* **PROBLEM TO WORK ON**: List every university or college named in the article below on good-luck charms in science labs.

* **EXTRACT**:
Daniel Nelson was getting desperate. His graduate thesis at the University of Georgia, Athens, depended on his ability to isolate periodontain, an enzyme from the bacterium that causes gum disease. Yet after two years of trial and error, his protein preparation still contained too many contaminants.

Enter the lucky sombrero. For his 26th birthday, Nelson's lab mates took him to a Mexican restaurant. The birthday boy asked the waiter if he could wear a sombrero hanging on the wall — then, after sharing several pitchers of margaritas, Nelson wore the hat back to the lab. Luck finally struck: the new protein-isolation protocol he had started earlier that morning showed that he had finally isolated his favourite protein.

The 'purification sombrero' quickly gained a following among postdocs and students in the lab. “They have all heard the story and know if they don't wear the hat, they will be cursed with two years of impure protein,” says Nelson, who is now an assistant professor at Rockefeller University in New York.

Similar good-luck charms populate laboratories worldwide. As childish as they may seem, such totems can benefit researchers on several levels: as a bonding activity to bring lab members together; a giver of hope when experiments are failing or a silly release to take the edge off serious research pursuits. Stuart Vyse, a psychologist at Connecticut College, New London, says superstitions can help lab members bond in a sort of “psychological hopefulness”.

Magical mascots

Charms can be found in nearly every aspect of science, from biochemistry labs that depend on reagents working properly to observatories that require clear skies.

To that end, dozens of fist-sized cloth ghosts line the ceiling of the control room at the Subaru Observatory at the summit of Mauna Kea, Hawaii. In Japan, elementary-school children typically use such charms, called teru-teru bozu — 'sunshine monks' in English — to ensure good weather for class trips and holidays. What's good for trips is good for telescopes, say staff astronomers. “Over a period of time, each astronomer who subscribes to that superstition will add one or more of these things,” says Gary Fujihara, an educator at the University of Hawaii's Institute for Astronomy at Manoa.

* **THE DATA**:
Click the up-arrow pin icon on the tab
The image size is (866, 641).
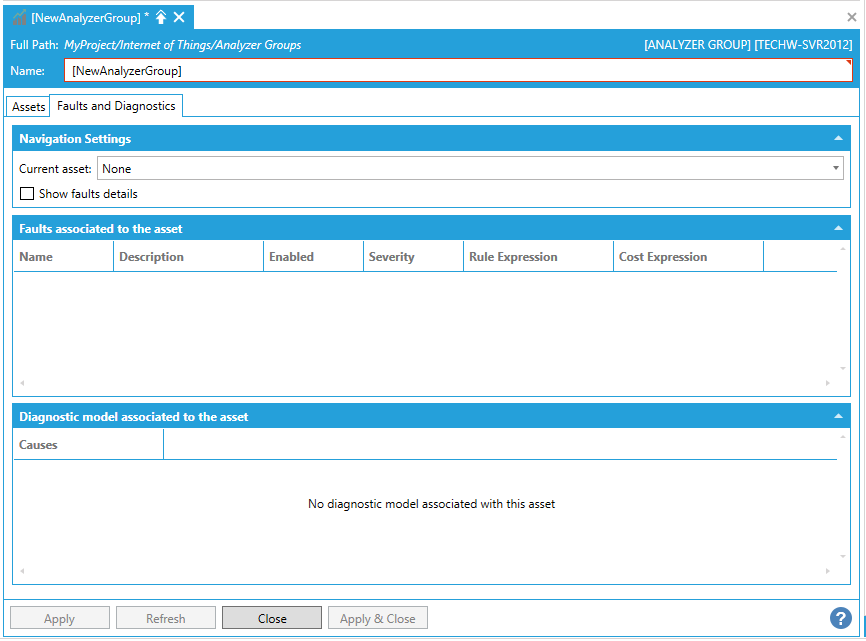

* **OUTPUT**:
University of Georgia, Athens
Rockefeller University
Connecticut College
University of Hawaii